**Erforderliche Arbeiten:**
(a) Ändere in der Frankenstein-Kritik alles von „Frankenstein ist nicht“ bis hinunter zu „gruselig oder spannend.“, indem du „Expeditionsschiffes“ durch „Forschungsschiffes“ ersetzt. Gib den Abschnitt danach vollständig wieder.
(b) Führe die Frankenstein-Kritik bitte ab dem letzten gezeigten Satz weiter.

Frankenstein

Frankenstein ist nicht der Name des Monsters. Frankenstein heißt sein verschollener Schöpfer. Seine Briefe inspirieren die Mannschaft eines Expeditionsschiffes zu gruseligen Geschichten. Wenn sie aber nur erzählt werden wie in Johanna Louise Witts Theaterfassung und Inszenierung von „Frankenstein – Die weiße Finsternis“ am Ernst Deutsch Theater, ist leider gar nichts mehr gruselig oder spannend. 

Die Mannschaft auf dem Expeditionsschiff (Ensemble) – Foto: Sinje Hasheider

Die Kritik

Zu sehen ist erste einmal: Nichts. Ein Sirren, Knacken und Knarren ist zu hören, dann hebt sich langsam der Eiserne Vorhang im Ernst Deutsch Theater. Fünf in Stiefel, dicke Jacken und Mützen gekleidete Figuren mit Schutzbrillen (Kostüme: Amelie Müller) stieren ins Publikum oder versuchen durch den Spalt in den Bretterwänden (Bühne: Antonia Kamp) einen Blick nach draußen zu erhaschen. Dort gibt es vielleicht irgendeine Möglichkeit zur Weiterfahrt mit diesem Expeditionsschiff, das eingeschlossen ist von Eis, im „undurchdringbaren Weiß“. Sie schniefen, schlagen wegen der Kälte die Arme um den Körper, und es dauert eine kleine Ewigkeit, bis jemand das Wort ergreift und feststellt: „Wie langsam doch die Zeit vergeht“.

Alle starren und warten darauf, dass etwas passiert.

Einen beeindruckenden, Spannung schürenden Einstieg hat die junge Regisseurin Johanna Louise Witt für ihre Inszenierung von „Frankenstein“ geschaffen. Das fünfköpfige Ensemble mit Sheila Bluhm, Nayana Heuer, Rune Jürgensen, Isabella Vértes-Schütter und Oliver Warsitz ist als Schiffsmannschaft eine Einheit. Niemand bekommt eine individuelle Rolle zugewiesen, alle starren und warten darauf, dass etwas passiert. Und mit ihnen das Publikum. Denn Witt, die zusammen mit Natalja Starosta auch die Textfassung nach dem Roman von Mary Shelley geschrieben hat, lässt die Schauspieler:innen kaum spielen, sondern vor allem erzählen. Das verwundert insofern, als Witt am Thalia Theater bei Antú Romero Nunes, Ersan Montag oder Luke Perceval sicher bei anderen Inszenierungsstilen assistiert hat.  Zunächst sind es Beschreibungen eigener Empfindungen und Wahrnehmungen im ewigen Eis, bis schließlich etwas Merkwürdiges entdeckt und – hier kommt tatsächlich so etwas wie Spannung auf – eine Luke aufgestoßen und ein in Plastikfolie verschnürtes Bündel in der Größe eines Menschen an Bord gehievt wird. Einzelne, anschwellende Töne (Musik: Chris Lüers, Lennart Clément) unterstreichen diesen Moment.

**Angezeigte Daten:**
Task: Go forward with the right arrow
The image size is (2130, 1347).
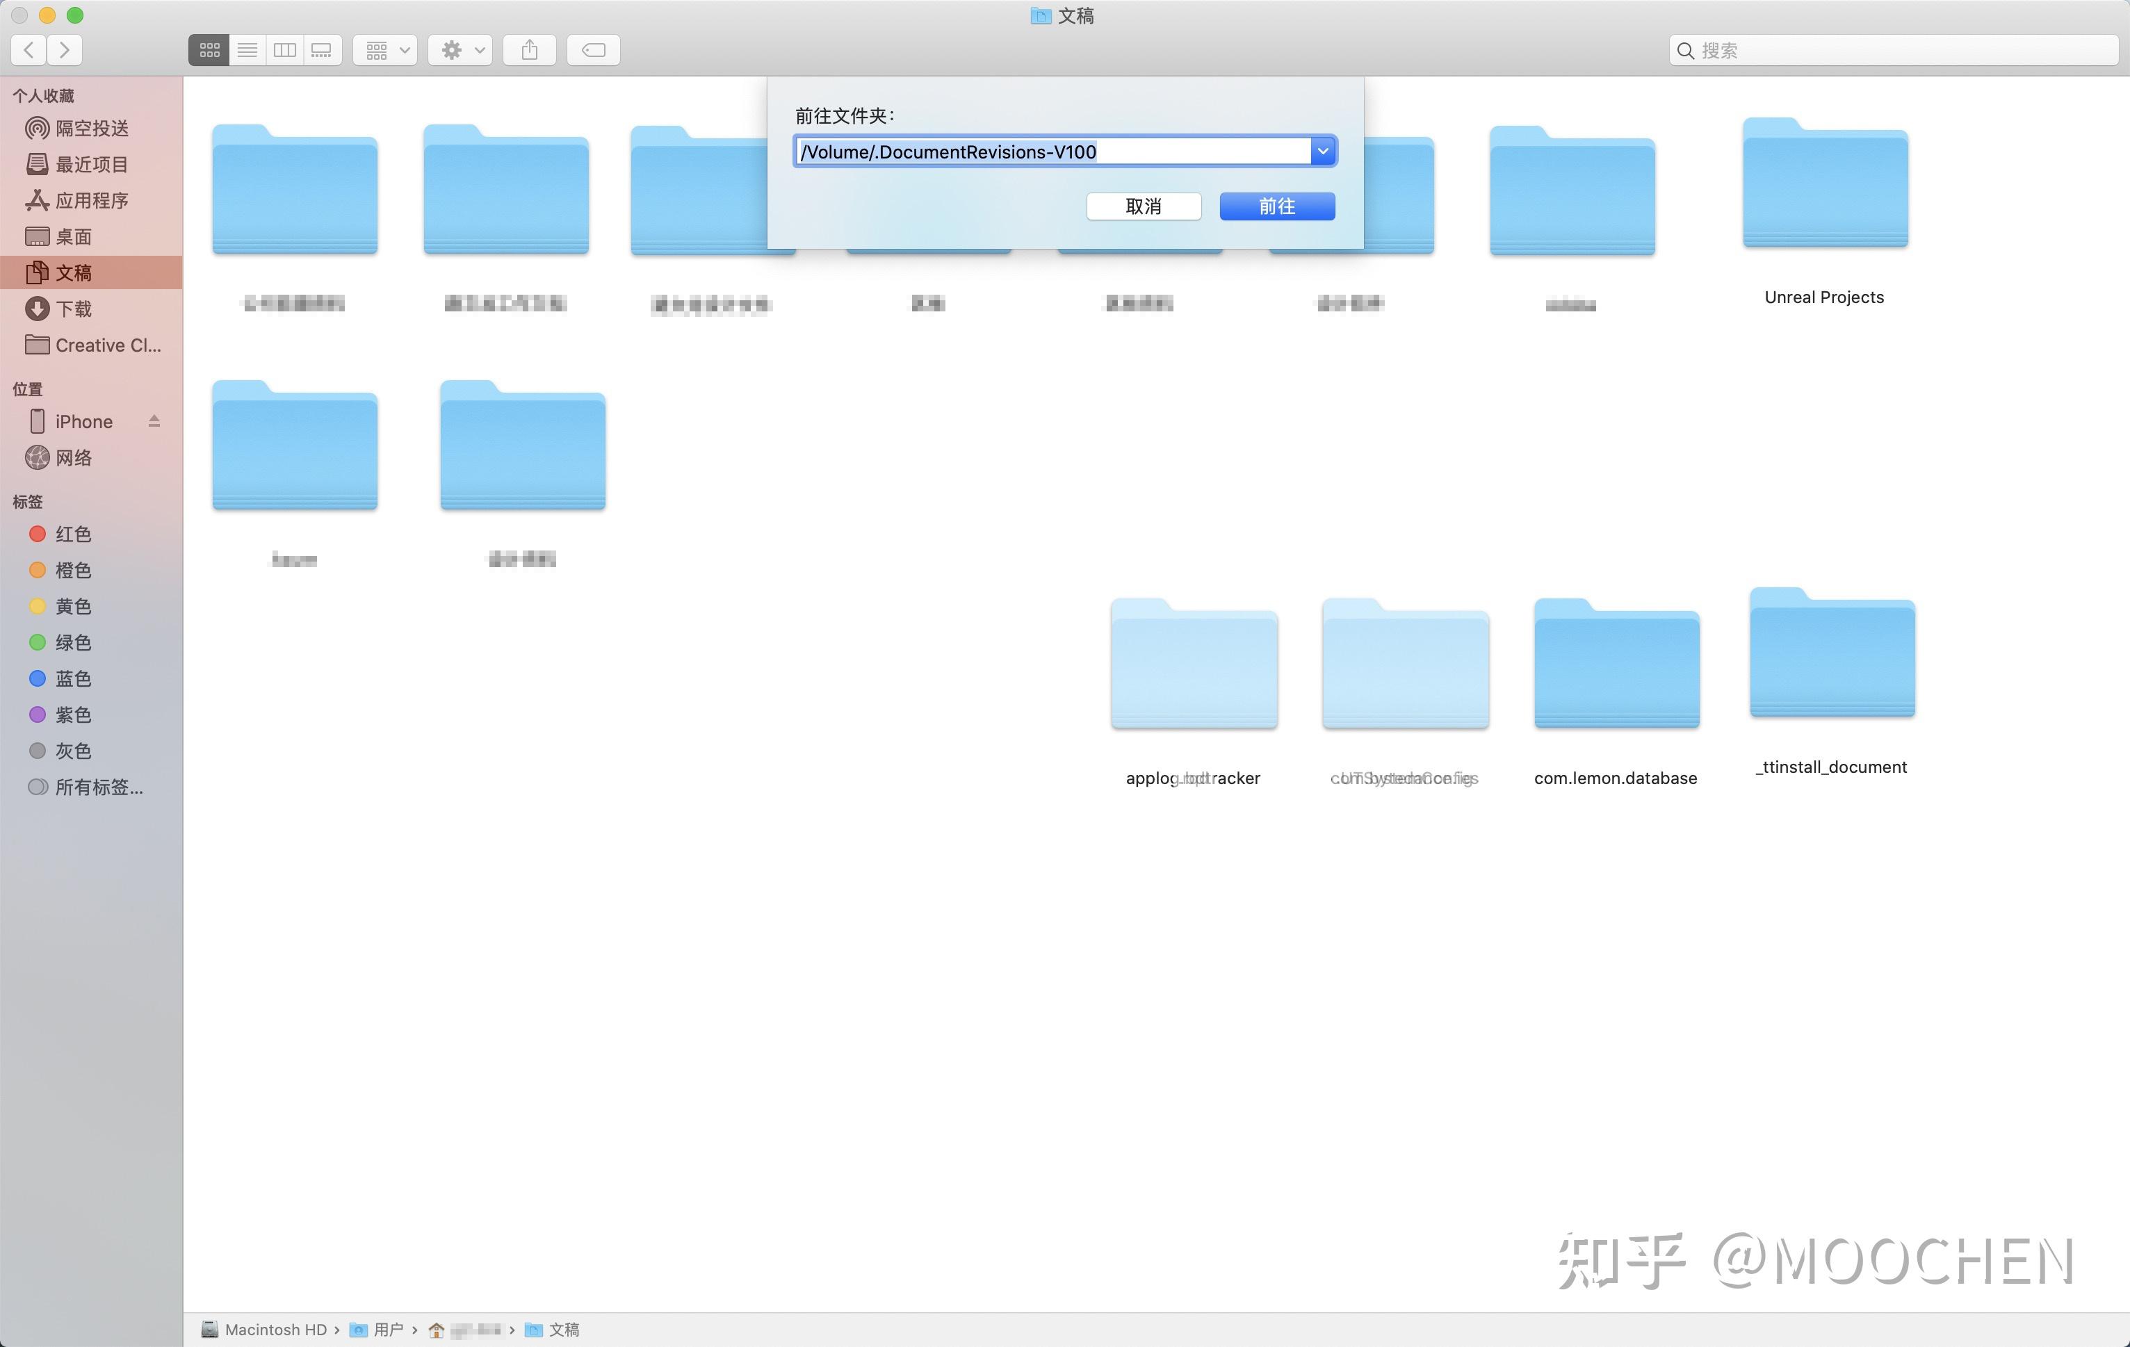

**Ergebnisse je Aufgabe:**
(a)
Frankenstein ist nicht der Name des Monsters. Frankenstein heißt sein verschollener Schöpfer. Seine Briefe inspirieren die Mannschaft eines Forschungsschiffes zu gruseligen Geschichten. Wenn sie aber nur erzählt werden wie in Johanna Louise Witts Theaterfassung und Inszenierung von „Frankenstein – Die weiße Finsternis“ am Ernst Deutsch Theater, ist leider gar nichts mehr gruselig oder spannend.

(b)
In dem Bündel befinden sich jedoch keine menschlichen Überreste, sondern Hefte des Wissenschaftlers Viktor Frankenstein. Darin beschreibt er die Erschaffung eines künstlichen Wesens. In der Mannschaft startet ein Kopfkino. Die einzelnen Mitglieder befeuern sich gegenseitig mit ihren unheimlichen Geschichten, mit dem, was hätte sein können. Die Idee dazu hat Charme, läuft sich aber sehr bald tot. Jedes Mannschaftsmitglied erzählt, manchmal wird auch im Chor gesprochen. Kurze, durch Blacks getrennte Standbilder oder Formationen müssen als Spiel herhalten, die Übergänge zwischen den Ebenen (Expedition, Vorstellungen von Frankenstein) geraten nicht immer logisch. So zieht sich der zweistündige Abend (inklusive Pause) leider recht zäh und ohne wirklichen Erkenntnisgewinn dahin.  „Es wurde viel zu viel erzählt“, lautete das enttäuschte Resümee einer gut vorbereiteten Schulklasse – und gerade diese Zuschauer:innen sollte man doch lieber begeistern als langweilen.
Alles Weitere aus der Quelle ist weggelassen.